- A Barra da Tijuca, no Rio de Janeiro, pode enfrentar problemas semelhantes aos do Leblon devido ao avanço do mar e à degradação das dunas e restingas.
- Uma pesquisa da Universidade Federal do Rio de Janeiro (UFRJ) alerta que a região está vulnerável a ressacas, como as que já ocorrem na Zona Sul.
- O estudo do Laboratório de Geografia Marinha aponta que a perda das barreiras naturais expõe a orla a danos significativos, com a urbanização e a expansão de quiosques comprometendo as dunas frontais.
- No dia 29 de julho, uma ressaca inundou calçadões e ciclovias na Barra, arrastando lixo e móveis para áreas urbanas.
- O urbanista Canagé Vilhena destaca a necessidade de reverter a exploração da orla e propõe a restauração das dunas e restingas como solução.
A Barra da Tijuca, no Rio de Janeiro, pode enfrentar problemas semelhantes aos do Leblon devido ao avanço do mar e à degradação das dunas e restingas. Uma pesquisa da UFRJ, divulgada em 22 de agosto, alerta que a região está vulnerável a episódios de ressaca, como os que já ocorrem na Zona Sul.

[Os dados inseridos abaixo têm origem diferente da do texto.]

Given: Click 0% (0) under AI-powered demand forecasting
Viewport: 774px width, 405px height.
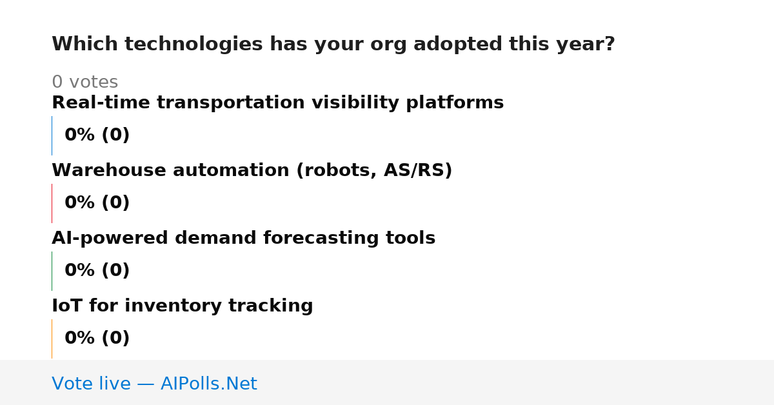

O estudo, realizado pelo Laboratório de Geografia Marinha, aponta que a perda das barreiras naturais tem exposto a orla a danos significativos. As dunas frontais, que atuam como proteção contra ondas fortes, estão sendo comprometidas pela urbanização e pela expansão de quiosques na faixa de areia. Flávia Lins de Barros, pesquisadora da UFRJ, destaca que a degradação das restingas e dunas pode levar a um aumento na frequência de ressacas na Barra em um futuro próximo.
A pesquisa analisou a vulnerabilidade das praias cariocas, do Leme à Macumba, e identificou que a Barra, embora ainda resista, corre o risco de perder sua capacidade de recuperação após eventos de ressaca. A pressão da urbanização e a elevação do nível do mar, impulsionada pelas mudanças climáticas, agravam a situação.
Impactos Visíveis
No dia 29 de julho, uma ressaca atingiu a Barra, inundando calçadões e ciclovias. Izabela Affonso, fundadora da SOS Praias Cariocas, relatou que a água chegou a invadir áreas urbanas, arrastando lixo e móveis. A situação não é nova; episódios semelhantes ocorreram em anos anteriores, levantando preocupações entre moradores e comerciantes.
A ocupação desordenada da orla, com quiosques invadindo áreas de proteção ambiental, é uma questão crítica. A prefeitura afirma estar organizando ações para conscientizar os proprietários sobre suas responsabilidades e direitos, enquanto a Secretaria Municipal de Meio Ambiente e Clima (Smac) implementa projetos de recuperação de vegetação nativa.
A Necessidade de Ação
O urbanista Canagé Vilhena enfatiza a urgência de reverter a exploração intensiva da orla, que ignora o desenvolvimento sustentável. A pesquisa da UFRJ visa servir como base para políticas públicas que garantam a segurança das praias e a proteção das infraestruturas costeiras. As soluções propostas incluem a restauração das dunas e restingas, evitando intervenções de engenharia que possam agravar a situação.